We watch her hypnotise him until, having declared the release of his tensions, 
he is able to say – without stammering: “I can speak.” 

This is the beginning of Andrei Tarkovsky’s 1975 film The Mirror.




Tarkovsky understood poetry as a genre
beyond literary definition, not as a genre
but existing in and as the indiscernible
movements of being  beyond coherent logic.
For Tarkovsky, the indiscernible movement
Of being is time. Film, as the medium
best equipped to render time was for him
consequently the perfect art of poetry.

Poetic cinema was not symbolic cinema.
It should be, according to Tarkovsky, metonymic
to call upon
intuitive association

from which disparate parts ------- move towards
in suggestion of the film brought together as a whole.
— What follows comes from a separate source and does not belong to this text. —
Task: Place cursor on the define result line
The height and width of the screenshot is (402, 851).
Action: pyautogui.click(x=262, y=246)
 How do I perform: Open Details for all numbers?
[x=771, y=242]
as Joseph Cornell, the American artist and filmmaker suggested:

            “It is not the carefully composed images      
but rather their ultimate relationship                         
to each other that generates the poetic connection” 
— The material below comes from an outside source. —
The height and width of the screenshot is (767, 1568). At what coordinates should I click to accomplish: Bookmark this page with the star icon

Cornell collaged old film reels, worked from found materials, observed still moments of the ordinary         in a park, on the subway, the city’s back street rambling
             in reverence of a stone angel
In 1936, spliced and edited,
a cheesy jungle melodrama
East of Borneo (1931)
            re-cut and presented
                        as a feverish ode to its female lead Rose Hobart…
the poetics of position, arrangement, combination: “Collage as language”

constellate glances, coming back to it/ to ‘catch it’, something like deep forest or tapestry where the everyday is found suspended as the occasion

from the aviary whose ceiling dreamt of snow or the shadow box that is dreaming still, impossible to fix in words but speaking

Cornell worked with other filmmakers of the American Avant-Garde: Larry Jordan, Rudy Burckhardt and Stan Brakhage

Brakhage referred to his own work as “filmpoems”, reading with a religious commitment the poetry of Robert Duncan, Charles Olson, William Carlos Williams, Ezra Pound, Louis Zukofsky, Robert Creeley, Michael McClure and Ronald Johnson.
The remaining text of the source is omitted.